Daniel Boldor (born Daniel Cristian Boldor) is a Roma businessman from Baia Mare, Romania and CEO of Exiteco SRL, accused of fraud and forgery after his company sold thousands of tons of mining sludge to international metal traders as "gold [or copper] concentrate".

Background
Boldor grew up in , a village 30 miles south of Baia Mare in the Satulung commune. In 2001, at age 24, Boldor left Baia Mare and travelled to West London, where he worked in the building trade. His first job was demolishing bathrooms and kitchens in the Harrow and Notting Hill neighborhoods. By 2007, he had set up his own construction firm operating across the United Kingdom and brought his four younger brothers from Romania to manage his various building sites. His projects included refurbishing the 100-room Enterprise hotel in Earls Court and renovation of the Harrow Central Mosque.

Boldor claims the inspiration to start his business came to him in 2011, during a conversation with a former manager of the Cuprom mines. The local, he says, described Cuprom's mining equipment under Ceaușescu to be "rudimentary", incapable of fully extracting the most fine-grained gold or copper from its ore. Since Curpom was built on a swamp, this local said, the only way to maintain structural integrity while building out the complex over the years had been to use this under-extracted backfill to fill in the marshland. This, Boldor claims, is why the dirt around the Cuprom complex contains millions of dollars of unprocessed gold and copper.

In 2012, Baia Mare's mayor declared hundreds of Roma shanties just outside the city unfit for habitation and forced the families to relocate into an abandoned block of offices in the Cuprom complex. For decades, Roma had made a living selling scrap metal from the same facilities. Boldor believed the only way to pull these Roma out of poverty was to show them what a successful Roma looked like. In 2013, he began hiring the Roma who had been forcibly relocated into the Cuprom offices to dig out, package, and sell the so-called "metal concentrate" for him.

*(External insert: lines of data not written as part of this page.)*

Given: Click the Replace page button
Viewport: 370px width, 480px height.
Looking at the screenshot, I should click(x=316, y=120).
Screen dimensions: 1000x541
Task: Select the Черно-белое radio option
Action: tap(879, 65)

Exitico SRL and Minero Remediation

In late 2015, 123 containers containing 2,723 tons of material sold to Chinese investors by Boldor's company arrived in Hong Kong. The containers were supposed to contain copper concentrate, a mining product which should have at least 30% or more of pure copper by weight, according to industry standards. However, when environmental regulators in Shanghai performed a customs check on one container, they found black rubble littered with chunks of concrete rubble and rusty bottle caps. Upon testing, the material was found to contain unsafe levels of cadmium and arsenic, a mark of possible mining waste rather than "ore concentrate". After being turned away at ports in Thailand and Malaysia, and a year of sitting in the docks in Hong Kong, authorities shipped the materials back to Romania where it sat in an industrial park in Constanța. An anonymous email in November 2016 alerted an official in Romania's National Environmental Guard to the incident, who forwarded it for investigation to Constanța's public prosecutor's office.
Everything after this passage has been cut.